When the offense greatly reduces the potential permutations with personnel and alignment, installing gap schemes becomes much less costly relative to zone blocking. Utilizing wide splits and the regular use of pace further reduces the potential defensive alignments that the offense is likely to face.

Tostitos Fiesta Bowl - Central Florida v Baylor
Lache Seastrunk had two 1,000-yard seasons in Baylor’s space-heavy attack.
Photo by Ronald Martinez/Getty Images

Putting it All Together

When all five of these elements are combined, you get the last layer of synergies.

The QB running game and optionality become even more effective when combined with spacing (especially extreme WR spacing) and pace. The same pacing and spacing create clearer and easier reads for the QB to better utilize those principles.

The combination of simplicity and pacing in practice allow more reps per concept, which benefits functional depth at all positions, potentially including QB. The ability to prepare multiple QBs effectively reduces the impact of injury risk, which makes the whole offense less fragile.

We have also discussed the potential benefits of increasing reps per concept from the time saved by slimming down the playbook and the effective time added by increasing the pace of practice. But that isn’t the only potential use of time freed up during fall and spring camps or during the season.

Coaches could choose to use the time to drill fundamentals or to do extra focused work on key scenarios (onside kicks or onside kick coverage, for example). This is especially true for an offense that is accustomed to operating at a high pace — even if it doesn’t use tempo all the time — because special practice time dedicated to the two-minute drill is less necessary.
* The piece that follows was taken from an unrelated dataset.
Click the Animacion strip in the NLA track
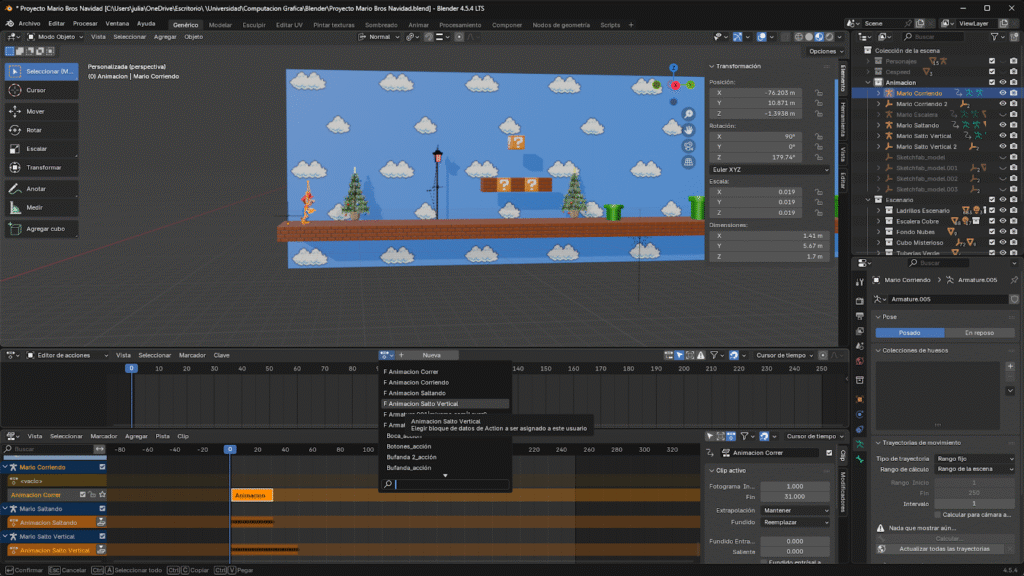Screen dimensions: 1024x576 point(251,495)
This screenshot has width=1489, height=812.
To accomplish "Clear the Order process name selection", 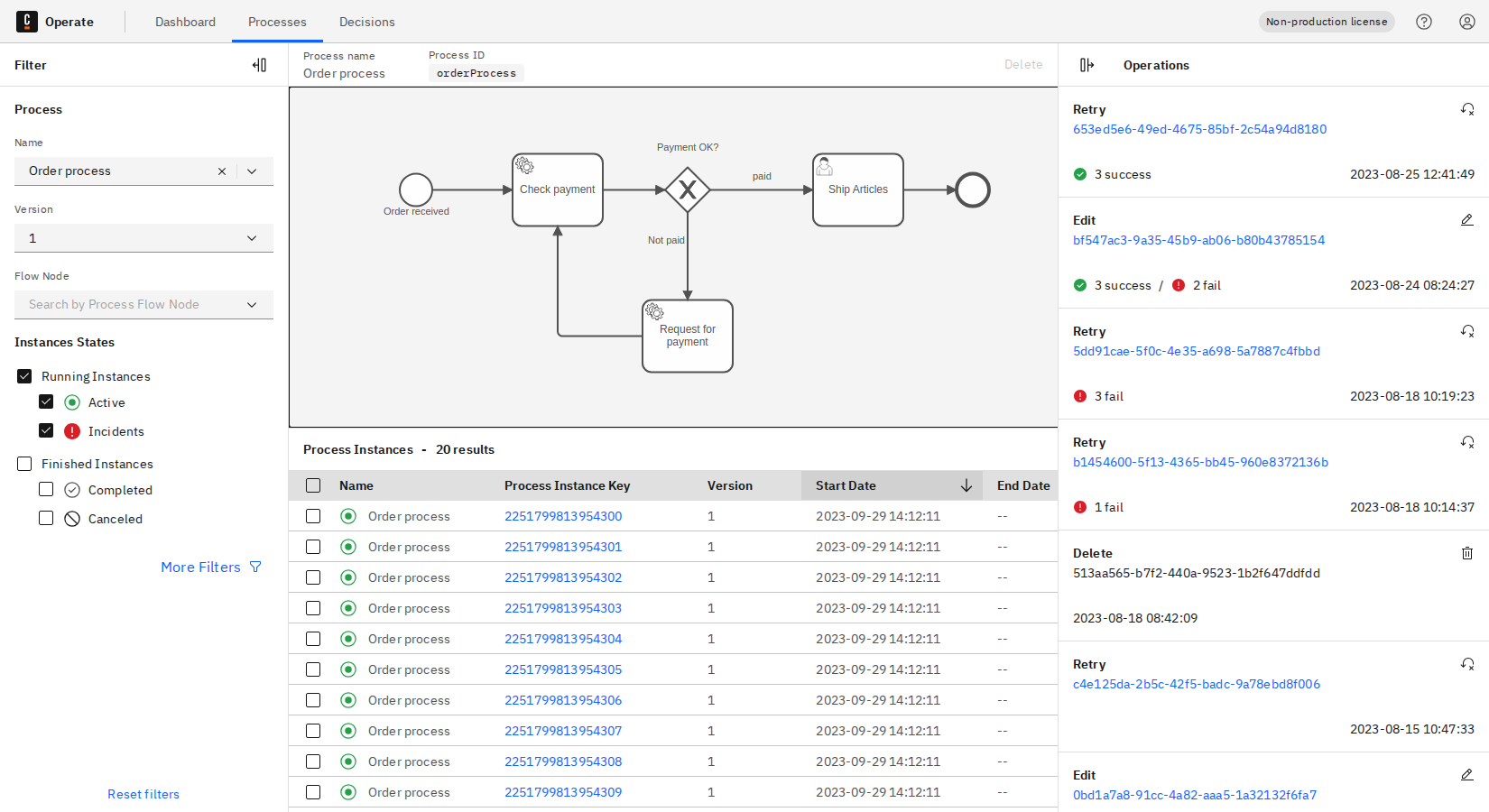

Both of Baylor’s and Oregon’s early- to mid-2010s offenses utilized most, if not all, of the principles described above. But an offense utilizing these principled need not resemble either of those closely, at least in terms of style. The Chad Morris offense that we have seen at Clemson and SMU (and will see this fall at Arkansas) also fits the model. As does the offense Scott Frost utilized at UCF and has taken to Lincoln.